#### PROBLEM REQUIREMENTS:
Can you write the next part of the piece on a child's IEP when the family moves, starting right after its last sentence?

#### QUOTED PASSAGE:
Every child receiving special education services are covered under the Federal law, the Individuals with Disabilities Act (IDEA). This federal law names the ways in which children who receive public education are protected and what they are entitled to for special education. It is important to know that every state has to abide by what IDEA lays out. However, every State is different. The only variation allowed is if the State chooses to make principles of IDEA more stringent (ex: timelines shorter) for their individual state.
What you need to know if your child has an IEP:
If your family moves to a new state, IDEA is clear that the services your child received in the State where they originally received Special Education services transfer across State lines. So for example, if your family lives in Minnesota and your child receives 5 hours of resource support and 1 hour of speech therapy, when you pick up and move to New York, IDEA protects your child’s educational rights to continue to receive 5 hours of resource and 1 hour of speech therapy in their new school. This goes the same if you move within the same state too! IDEA maps out what EVERY IEP MUST HAVE ACROSS THE NATION, however, each states IEP may physically look different.
Q: Can the receiving school change Your child’s IEP because they don’t have the same exact programs as your previous school?
A: Yes and No. The school can absolutely NEVER make changes to your child’s IEP without a Planning and Placement team meeting (IEP meeting…every state uses different terminology too!) or without your consent. As the Parent, you are the foremost member of a team. If the receiving school does not offer specific programs or certain support services that existed in your former state, it becomes the responsibility of the new team (yes including you the parent) to determine what services can be provided that resemble the child’s previous IEP or if there is a different placement available within the new school district to give the child what he/she needs. If your child had something specific like a 1:1 aide or behavioral therapist, it is absolutely imperative that the new school complies with similar recommendations. They are legally bound under the IEP, which is a legal document, to honor the services that have already been determined are necessary for that child’s educational success. If the school system states that they “don’t do that” or “don’t have that resource” they are out of compliance and you need to contact the school systems Director of Special Education or even the State immediately. Always put your concerns in writing to make a paper trail documenting your concern (this includes email).

#### DATA PROVIDED:
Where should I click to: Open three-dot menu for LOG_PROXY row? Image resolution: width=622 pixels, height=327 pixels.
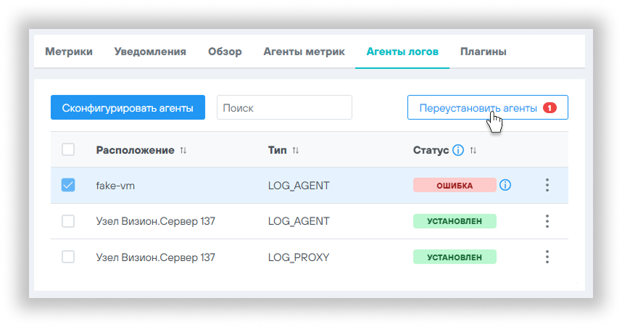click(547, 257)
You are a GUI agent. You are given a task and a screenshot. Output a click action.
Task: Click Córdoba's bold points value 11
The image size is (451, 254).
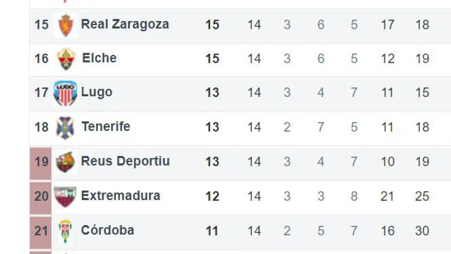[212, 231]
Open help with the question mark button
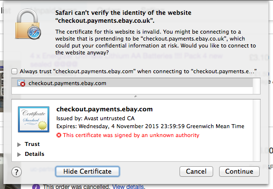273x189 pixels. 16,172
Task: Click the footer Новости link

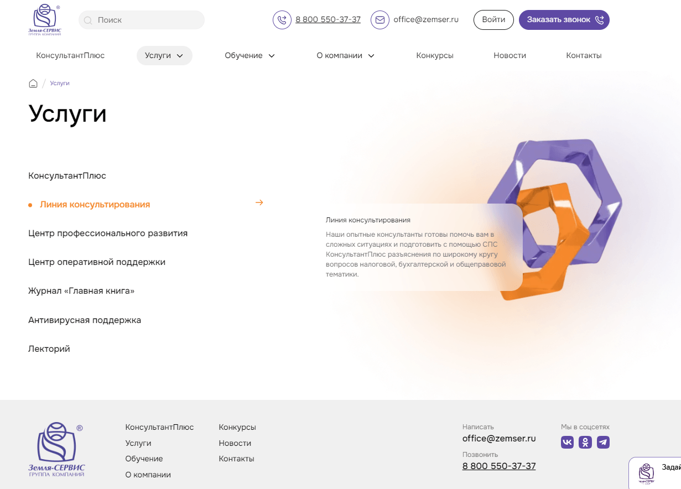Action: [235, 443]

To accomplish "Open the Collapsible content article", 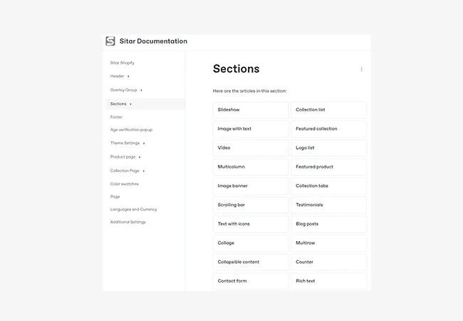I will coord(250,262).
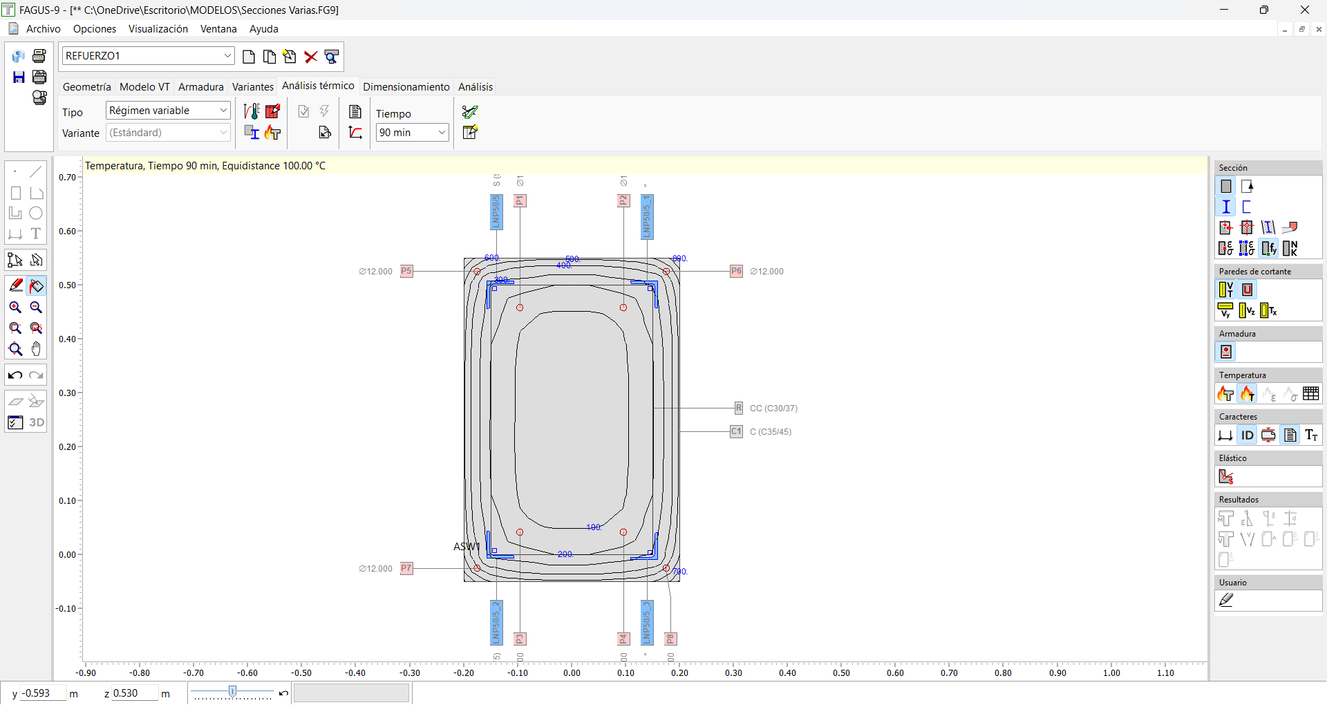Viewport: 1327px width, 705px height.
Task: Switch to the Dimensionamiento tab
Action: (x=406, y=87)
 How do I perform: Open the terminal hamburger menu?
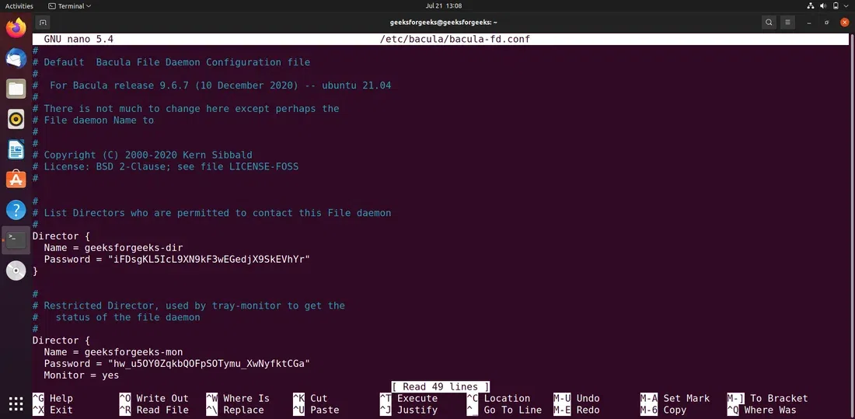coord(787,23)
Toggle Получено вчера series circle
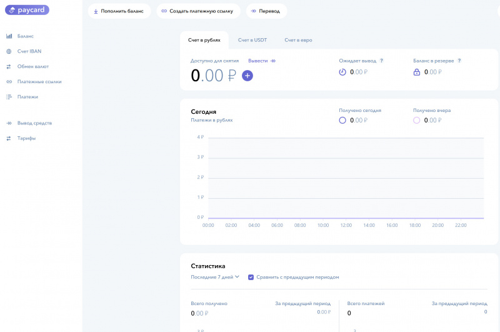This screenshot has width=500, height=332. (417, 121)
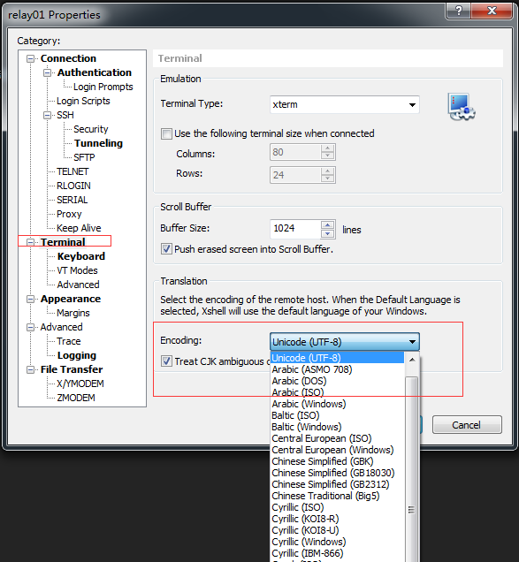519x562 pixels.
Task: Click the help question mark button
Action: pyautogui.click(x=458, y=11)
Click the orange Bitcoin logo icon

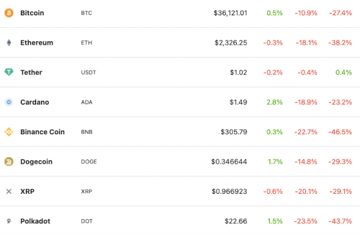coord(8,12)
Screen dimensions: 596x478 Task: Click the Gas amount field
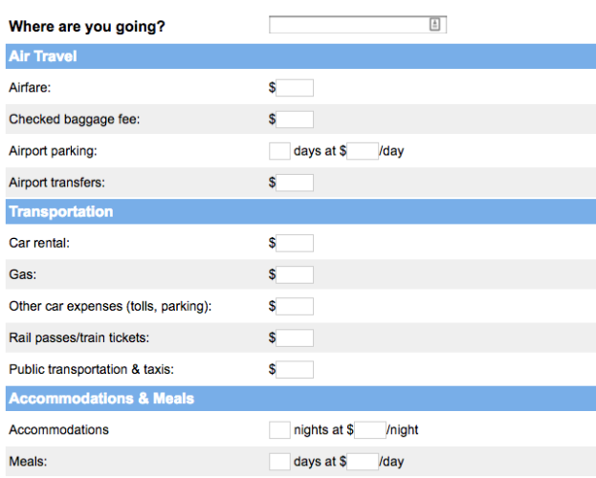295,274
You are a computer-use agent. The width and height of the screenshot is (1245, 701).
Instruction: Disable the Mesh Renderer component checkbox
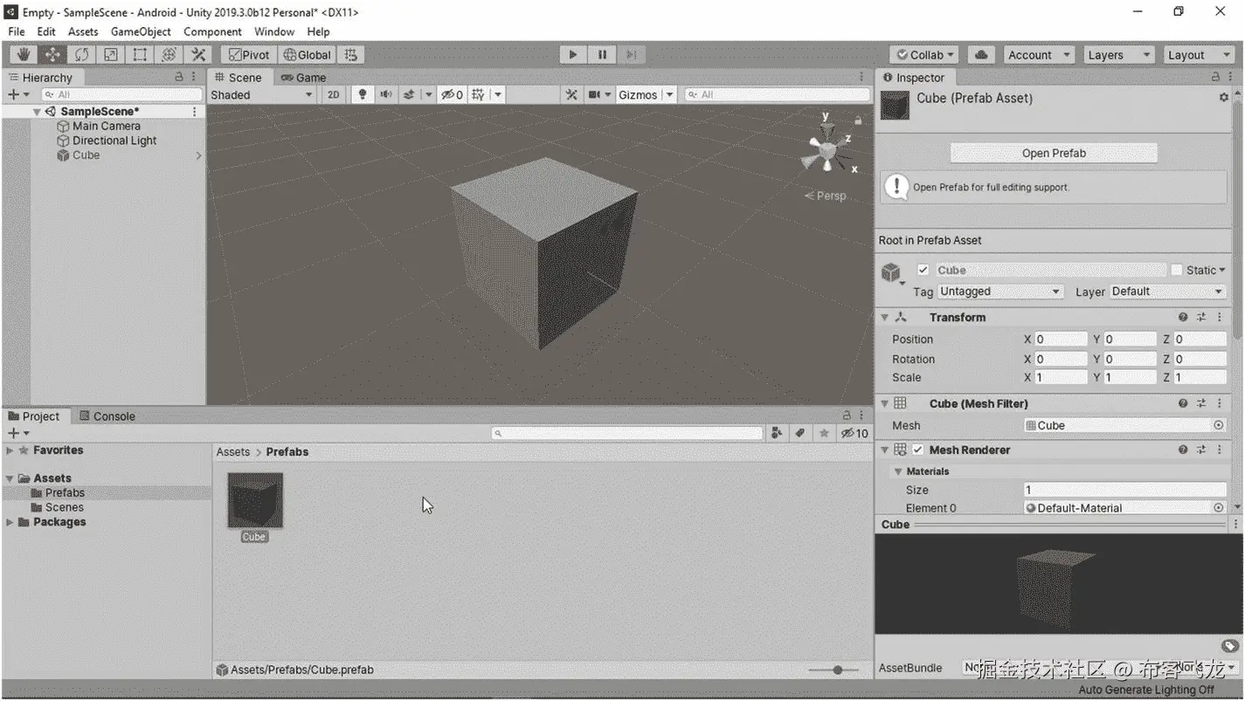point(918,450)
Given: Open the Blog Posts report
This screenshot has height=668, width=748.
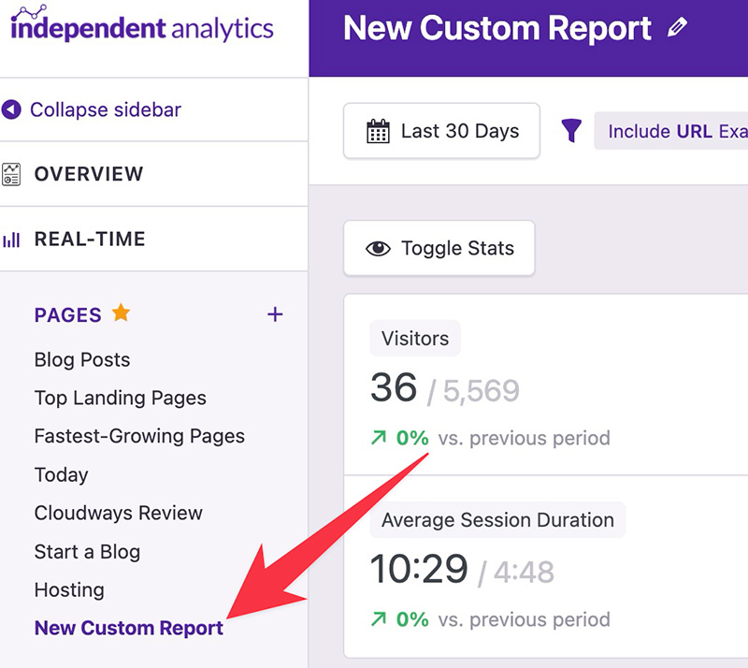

#### OUTPUT BELOW:
If it is a question of hours or service delivery, use your judgement. Go with your gut. If you feel the school is proposing something completely irrational (i.e. cutting 5 hours down to 1) disagree with the proposed change. Legally if there is a disagreement, the old IEP must remain until a new one is agreed upon.
If you feel the school is proposing something appropriate, again go with your gut. For example, if the school wants to change 5 hours of pull out resource support to 2 hours pull out and 3 hours in the classroom because the resource teacher co-teaches reading this may be an acceptable service delivery alteration. It’s not changing the service being delivered just the setting. Just always remember: YOU CAN CALL A PPT WHENEVER YOU WANT!
Again, your parental right under IDEA is to hold a meeting whenever you want to discuss or make changes to your child’s IEP. Team meetings may suffice too, but if it ever comes down to changes in IEP services, hours, etc. hold a PPT/IEP meeting.
If you are ever in the situation where a new school system does not honor an IEP or attempts to remove services, you should immediately hold a PPT meeting and document your concerns or disagreement. You always have the right to contact your State department of special education and file a formal complaint against the school district. Should it become a legal issue, you may want to exercise your right to due process and search for educational advocates or attorneys that specialize in educational law.
Jodi L. Everone, M.S., CCC-SLP
You know that pamphlet of really tiny writing that you always get at a meeting or sent to you in the mail…..those are your Parental Rights, you need to read them! Every state has them posted on their Department of Special Education website, download them if you threw them out or ask for another copy. This gives you the answers to many of your questions. This tells you what you are afforded under Federal & State educational law. Reading this information will make you a better advocate for your child.
Every time I attend a PPT for a family member or a client, I read these Procedural Safeguards because I want to make sure I know exactly what my loved one or student has the right to receive and what the parent is entitled to ask for.
Outlined in these packets include:
-Explanation of IEP
-Explanation of Testing procedures (timelines, consent, initial evaluation vs. re-eval, etc.)
-Explanation of Special Education services
-Explanation of Due Process (legal process or action you can take if you disagree with the school)
-Explanation if you disagree with school testing and your right to request an Independent Educational Evaluation (IEE)
-Explanation of suspension/expulsion for students with IEPs.
-Explanation of Seclusion/Restraint policy
Again, it is your responsibility to be informed of what your rights are as a parent of a child who receives Special Education services. Be responsible. Read your Parental Rights and always keeps copies of your child’s educational records (IEPs, progress reports, report cards or evaluations). I highly recommend every parent keep a file and organize it by year so that if you ever need to refer to it or if you ever find yourself in a legal battle with your school system, you want to make sure you have all the necessary documents. If you are missing something, ask you school. It is your right to make a formal request of educational records from the school district at any time.